Question 746: Ochronosis is due to accumulation of ?

A. Homogentisic acid (Correct Answer)
B. Phenylpyruvate
C. Xanthurenate
D. Glyoxylate

Explanation: ***Homogentisic acid*** - Ochronosis is a condition caused by the excessive accumulation of **homogentisic acid** in connective tissues. - This accumulation occurs due to a deficiency of the enzyme **homogentisate 1,2-dioxygenase** (HGD), which is responsible for breaking down homogentisic acid in the tyrosine degradation pathway. *Phenylpyruvate* - **Phenylpyruvate** accumulates in **phenylketonuria (PKU)**, a different metabolic disorder where there's a deficiency in phenylalanine hydroxylase. - PKU leads to intellectual disability and other neurological problems, not the characteristic pigmentation and arthritis of ochronosis. *Xanthurenate* - **Xanthurenate** is an abnormal metabolite of tryptophan metabolism that can accumulate in **vitamin B6 deficiency**. - Its accumulation is associated with increased urinary excretion and is not directly implicated in the pathology of ochronosis. *Glyoxylate* - **Glyoxylate** is involved in various metabolic pathways, and its accumulation (or accumulation of its metabolic products like oxalate) is associated with **primary hyperoxaluria**. - Primary hyperoxaluria leads to kidney stones and kidney failure, a condition distinct from ochronosis.

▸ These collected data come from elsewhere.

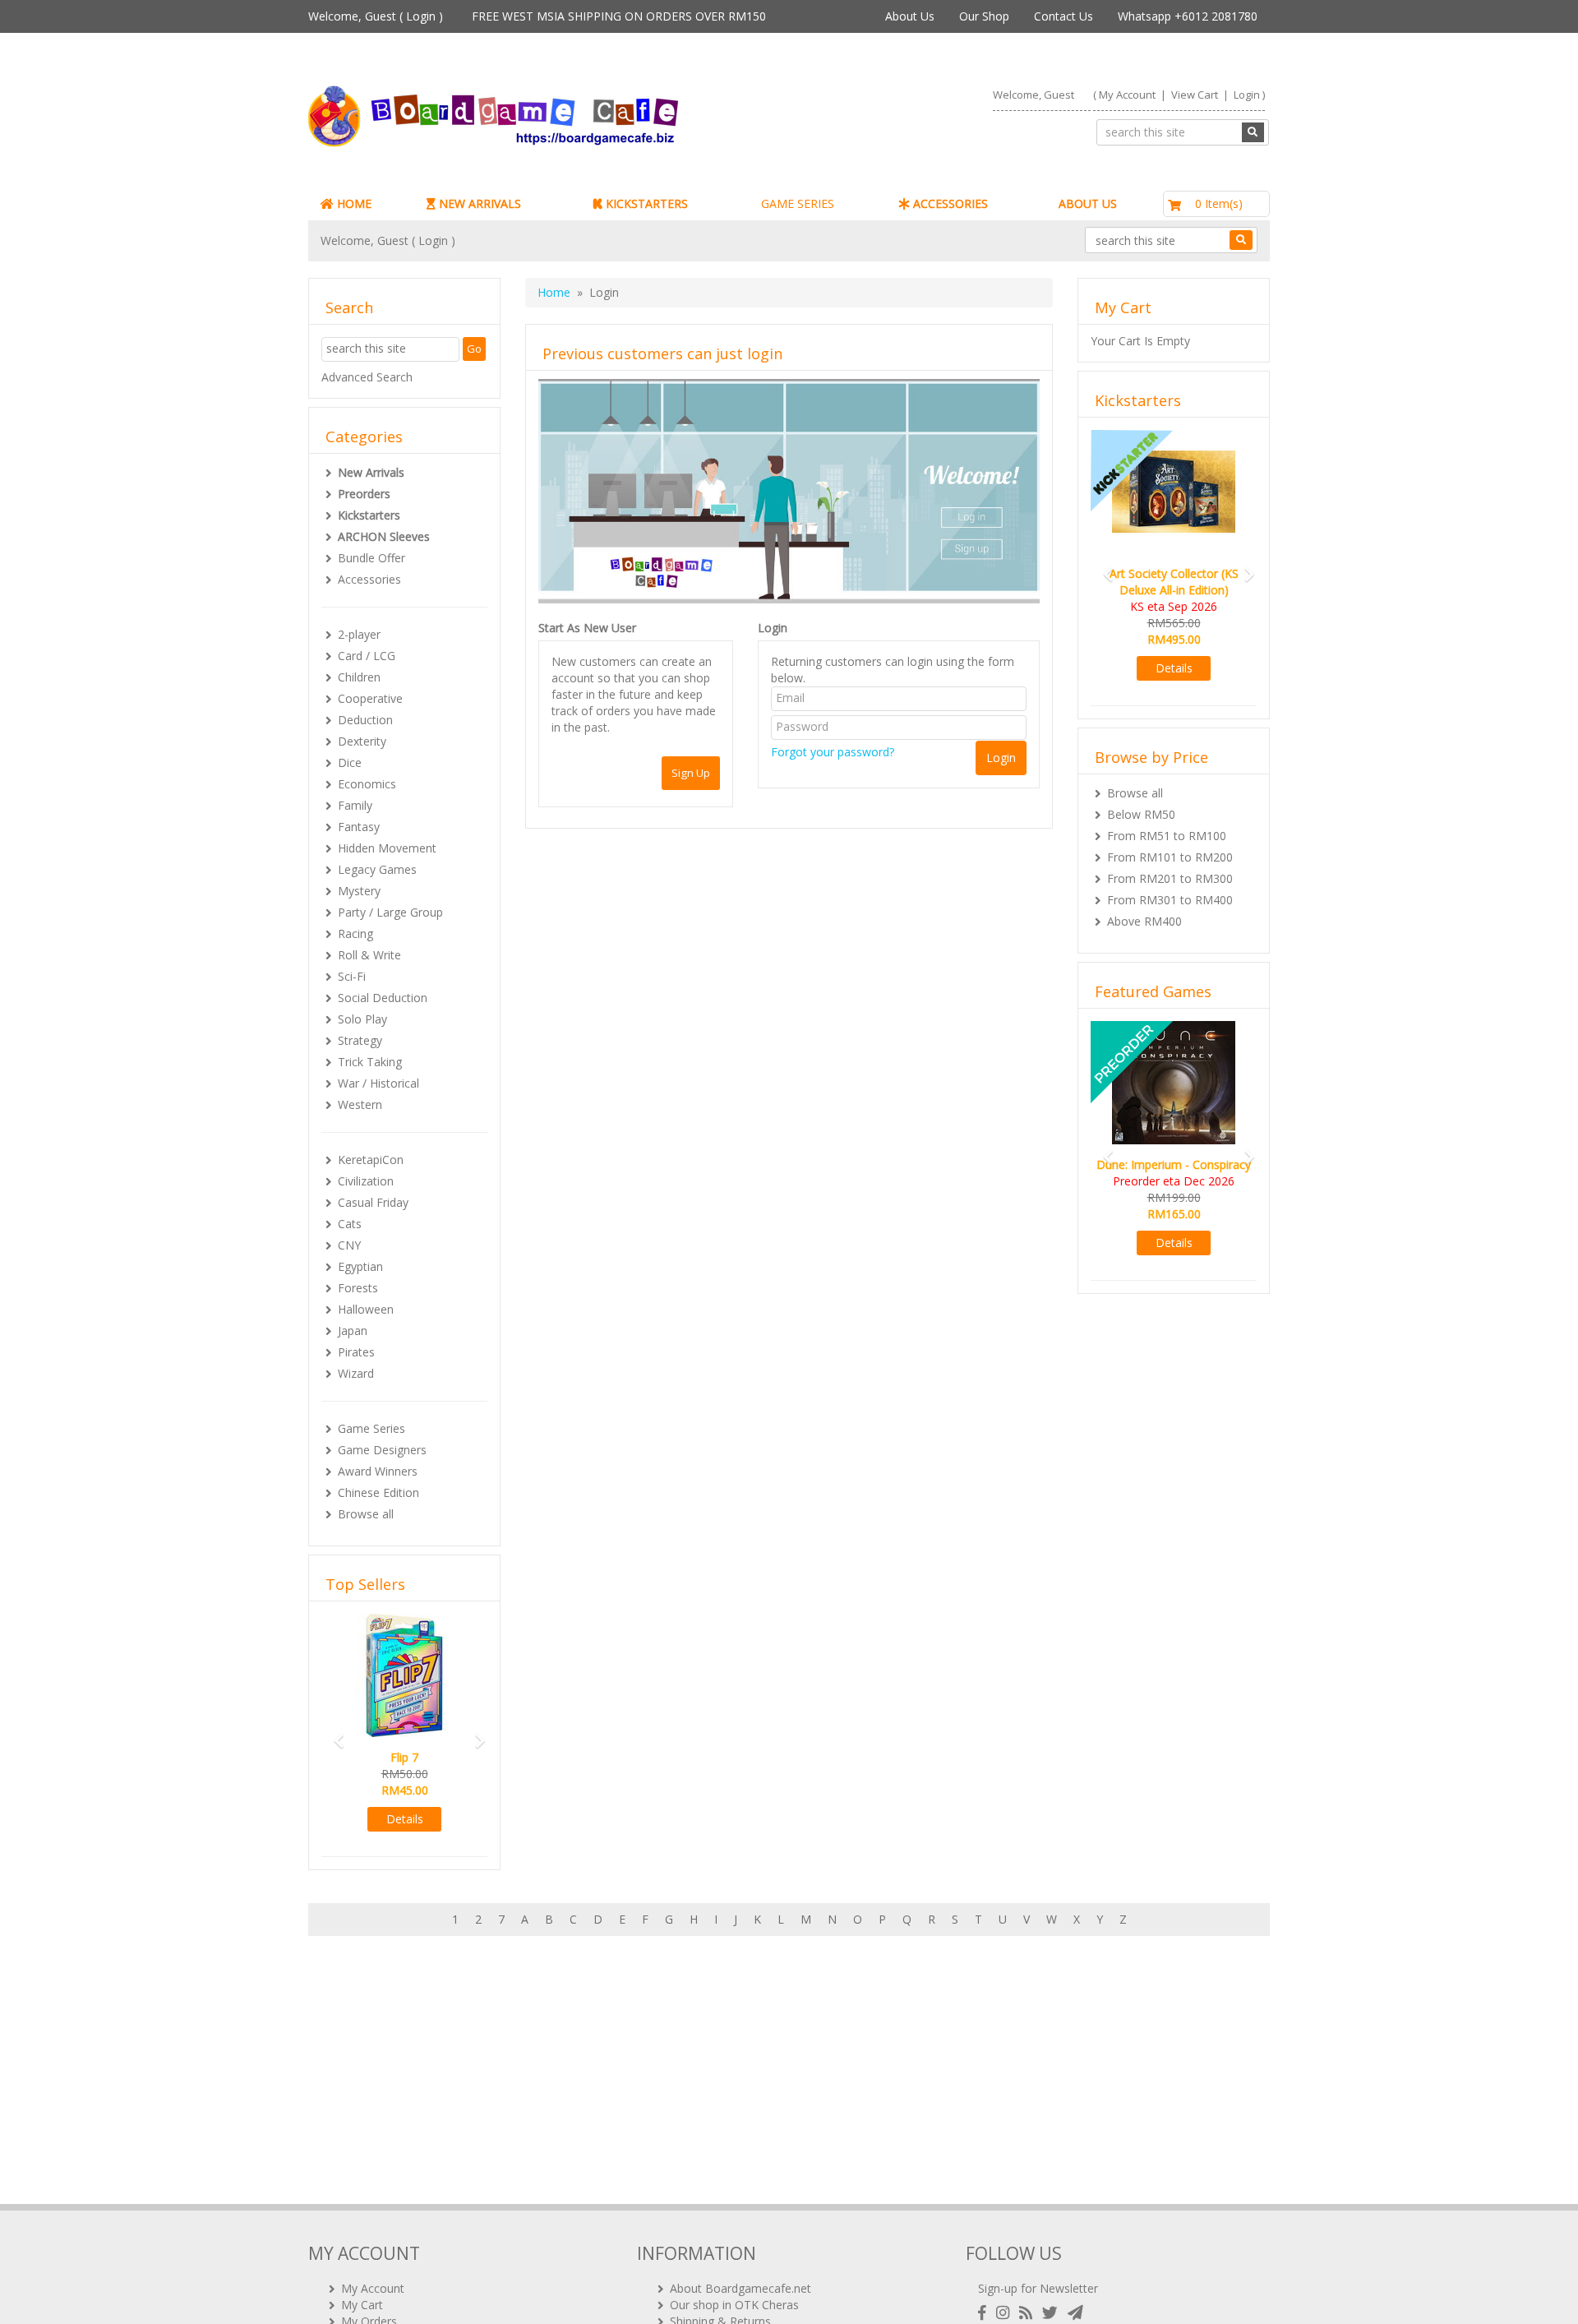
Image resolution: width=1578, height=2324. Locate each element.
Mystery (359, 891)
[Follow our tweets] (1053, 2313)
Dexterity (362, 741)
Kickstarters (369, 515)
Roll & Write (369, 955)
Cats (350, 1223)
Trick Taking (370, 1062)
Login (421, 16)
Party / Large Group (390, 912)
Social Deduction (382, 997)
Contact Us (1063, 16)
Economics (367, 784)
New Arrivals (371, 472)
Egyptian (360, 1266)
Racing (355, 933)
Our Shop (984, 16)
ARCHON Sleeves (384, 536)
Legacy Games (377, 869)
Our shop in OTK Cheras (734, 2304)
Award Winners (378, 1471)
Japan (352, 1330)
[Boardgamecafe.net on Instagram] (1006, 2313)
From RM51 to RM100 (1166, 835)
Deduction (365, 720)
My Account (1127, 94)
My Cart (362, 2304)
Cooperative (370, 698)
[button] (333, 1733)
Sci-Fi (352, 976)
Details (442, 1819)
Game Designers (382, 1450)
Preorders (364, 493)
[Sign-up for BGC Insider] (1075, 2313)
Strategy (360, 1040)
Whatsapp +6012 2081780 (1187, 16)
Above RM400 (1144, 921)
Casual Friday (373, 1202)
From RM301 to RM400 (1170, 900)
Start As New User (587, 627)
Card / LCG (366, 655)
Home (554, 292)
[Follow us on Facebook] (985, 2313)
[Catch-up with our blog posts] (1029, 2313)
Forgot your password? (832, 752)
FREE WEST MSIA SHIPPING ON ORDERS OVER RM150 (619, 16)
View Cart (1194, 94)
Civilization (366, 1181)
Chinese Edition (378, 1492)
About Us (909, 16)
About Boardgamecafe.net (740, 2288)
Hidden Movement (387, 848)
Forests (358, 1288)
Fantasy (359, 826)
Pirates (356, 1352)
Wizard (356, 1373)
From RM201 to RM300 (1170, 878)
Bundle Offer (371, 558)
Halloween (366, 1309)
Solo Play (362, 1019)
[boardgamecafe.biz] (541, 116)
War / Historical (378, 1083)
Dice (350, 762)
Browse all (366, 1514)
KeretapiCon (371, 1159)
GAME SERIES (797, 203)
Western (360, 1104)
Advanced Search (367, 377)
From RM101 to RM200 (1170, 857)
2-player (359, 634)
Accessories (369, 579)
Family (355, 805)
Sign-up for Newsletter (1038, 2288)
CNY (349, 1245)
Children (359, 677)
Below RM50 (1141, 814)
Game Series (371, 1428)
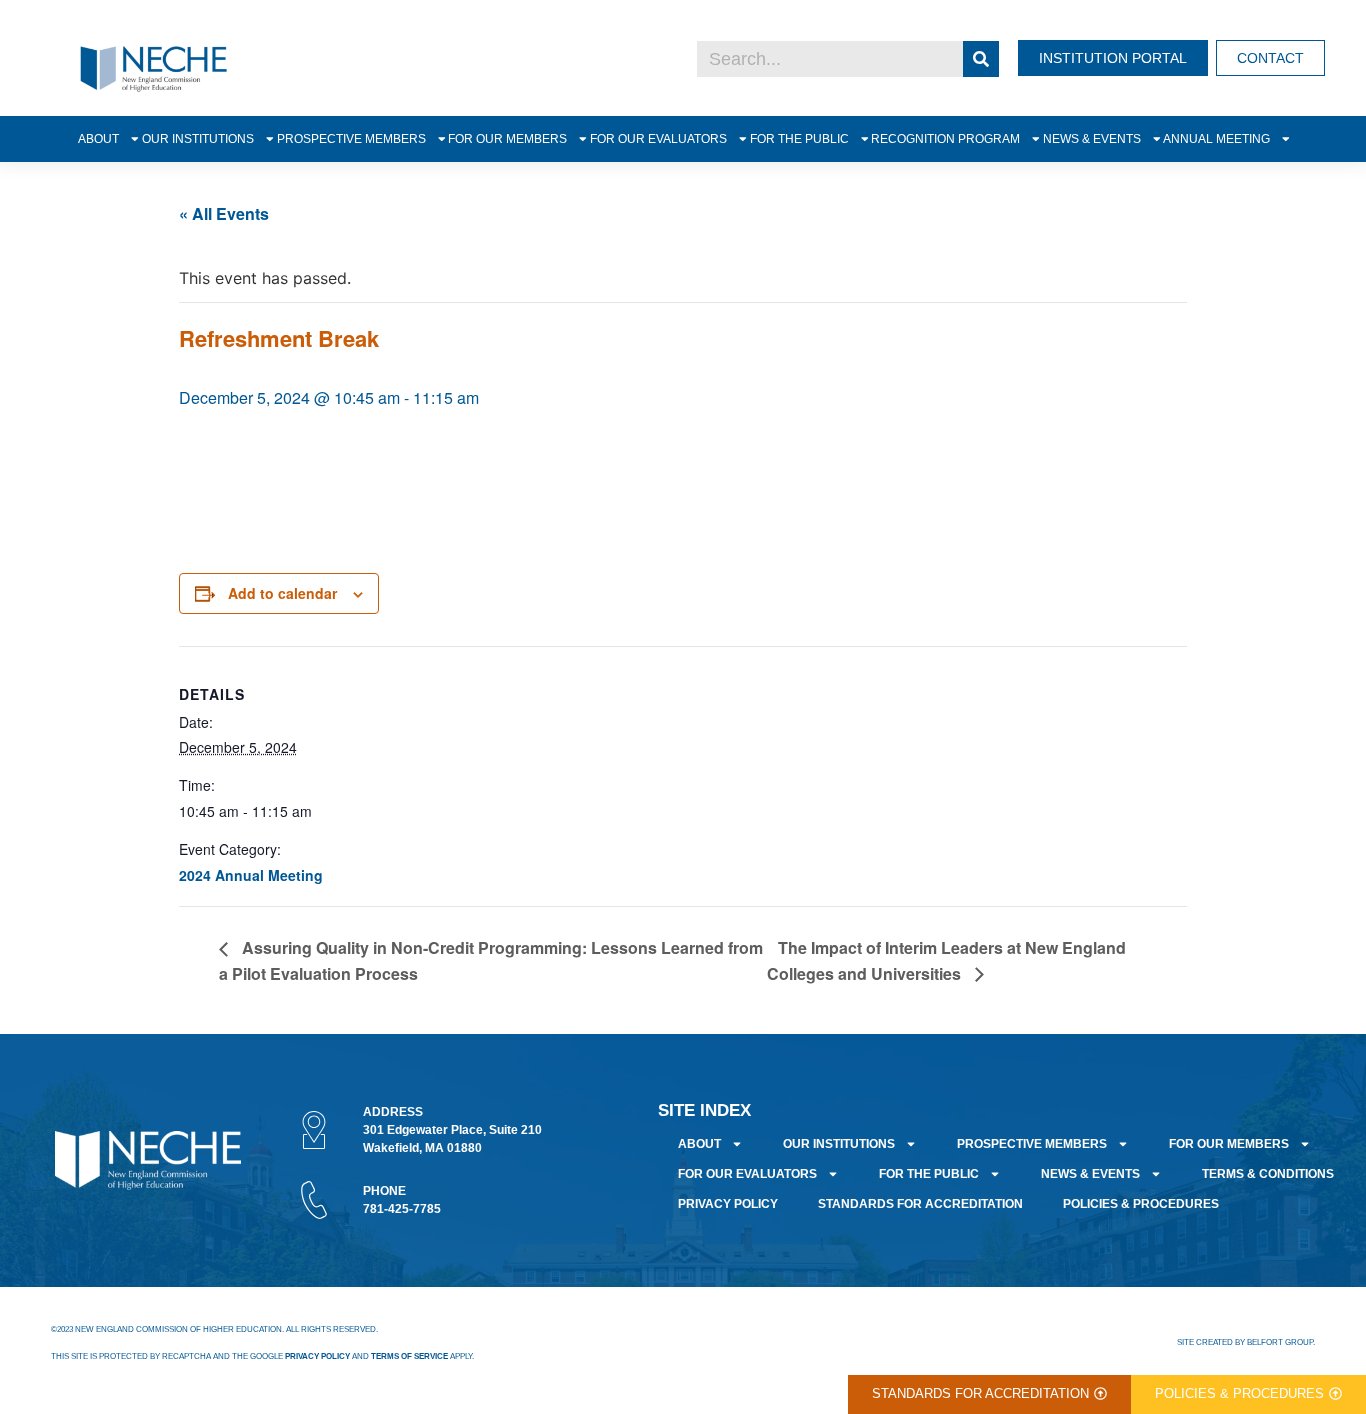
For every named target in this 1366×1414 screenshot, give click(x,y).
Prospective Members (351, 138)
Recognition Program (945, 138)
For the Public (799, 138)
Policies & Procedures (1141, 1204)
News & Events (1092, 138)
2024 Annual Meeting (251, 875)
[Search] (981, 59)
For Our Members (507, 138)
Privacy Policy (728, 1204)
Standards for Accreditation (920, 1204)
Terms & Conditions (1268, 1174)
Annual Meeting (1216, 138)
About (98, 138)
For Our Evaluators (658, 138)
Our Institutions (198, 138)
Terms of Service (409, 1356)
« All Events (224, 213)
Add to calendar (282, 593)
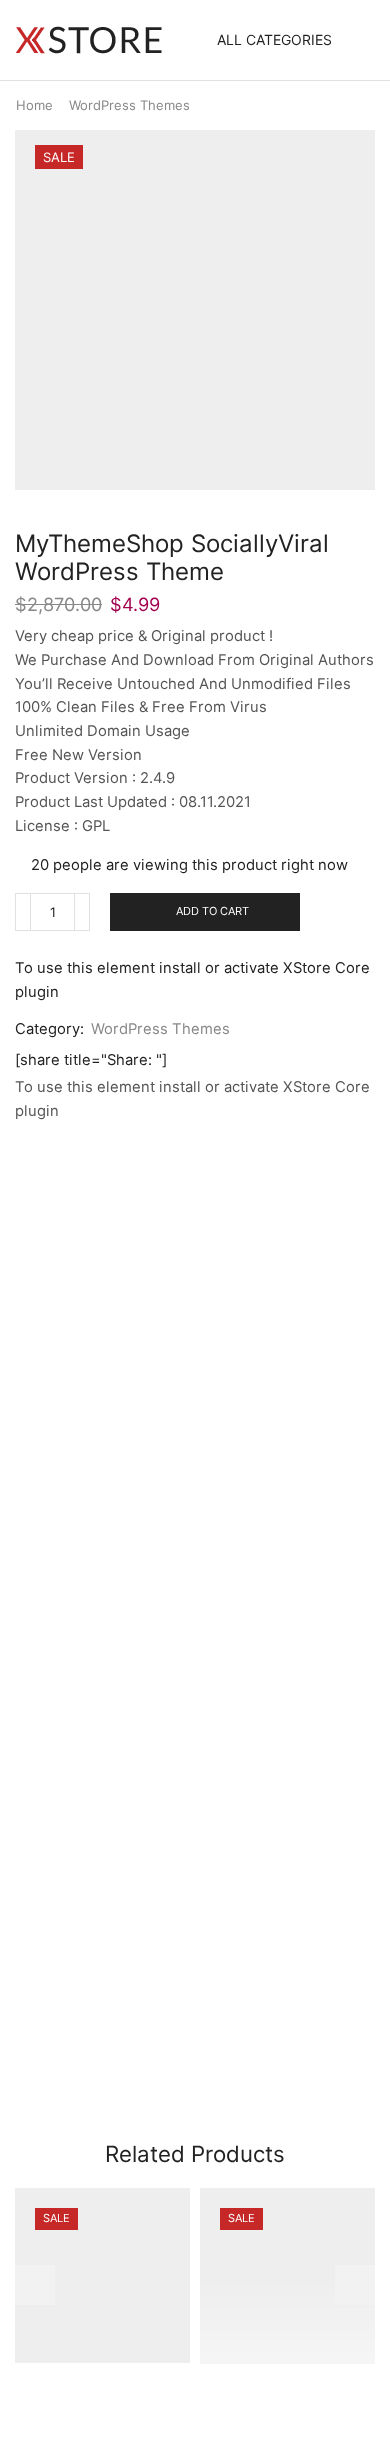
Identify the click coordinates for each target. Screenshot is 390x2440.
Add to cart (212, 911)
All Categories (274, 39)
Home (34, 105)
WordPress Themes (129, 105)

Question 747: What is the primary biochemical defect in alkaptonuria?

A. FeCl3 test is negative
B. Urine turns black immediately upon voiding
C. Benedict's test is diagnostic for alkaptonuria
D. Deficiency of homogentisate 1,2-dioxygenase (Correct Answer)

Explanation: ***Deficiency of homogentisate 1,2-dioxygenase*** - **Alkaptonuria** is an autosomal recessive disorder caused by the deficiency of **homogentisate 1,2-dioxygenase**, an enzyme in the **tyrosine degradation pathway**. - This deficiency leads to the accumulation of **homogentisic acid** in the body, which is excreted in urine and deposited in connective tissues. *Urine turns black immediately upon voiding* - While urine in alkaptonuria does **turn black**, it typically darkens upon **standing** and exposure to air, not immediately upon voiding. - The darkening is due to the oxidation of accumulated **homogentisic acid**. *FeCl3 test is negative* - The **ferric chloride (FeCl3) test** typically yields a **positive result** (transient green color) in the presence of homogentisic acid in the urine. - Therefore, a negative result would argue against a diagnosis of alkaptonuria. *Benedict's test is diagnostic for alkaptonuria* - **Benedict's test** is used to detect reducing sugars like glucose in urine and would not be used to diagnose alkaptonuria. - A positive Benedict's test in alkaptonuria is due to the reducing properties of homogentisic acid, but it is not specific or diagnostic.

Question 748: What is the metabolic abnormality associated with Zellweger syndrome?

A. Accumulation of long-chain fatty acids
B. Accumulation of short-chain fatty acids
C. Accumulation of very long-chain fatty acids (Correct Answer)
D. Accumulation of medium-chain fatty acids

Explanation: ***Accumulation of very long-chain fatty acids*** - **Zellweger syndrome** is a peroxisomal biogenesis disorder, meaning that peroxisomes, which are responsible for the **beta-oxidation** of very long-chain fatty acids (VLCFAs), are absent or dysfunctional. - The inability to break down **VLCFAs** leads to their accumulation in various tissues, causing significant neurological and systemic dysfunction. *Accumulation of long-chain fatty acids* - While peroxisomes can contribute to the metabolism of some **long-chain fatty acids (LCFAs)**, their primary role in this context is with **VLCFAs**. - **Mitochondria** are the main organelles responsible for the beta-oxidation of most LCFAs. *Accumulation of short-chain fatty acids* - **Short-chain fatty acids (SCFAs)** are primarily produced by gut bacteria and are metabolized in the mitochondria and other cellular compartments. - Their accumulation is not characteristic of **Zellweger syndrome**. *Accumulation of medium-chain fatty acids* - **Medium-chain fatty acids (MCFAs)** are primarily metabolized in the **mitochondria** and do not typically accumulate in Zellweger syndrome. - Disorders affecting MCFA metabolism usually point to different enzyme deficiencies, such as **MCAD deficiency.**

Question 749: Acute intermittent porphyria is due to deficiency of?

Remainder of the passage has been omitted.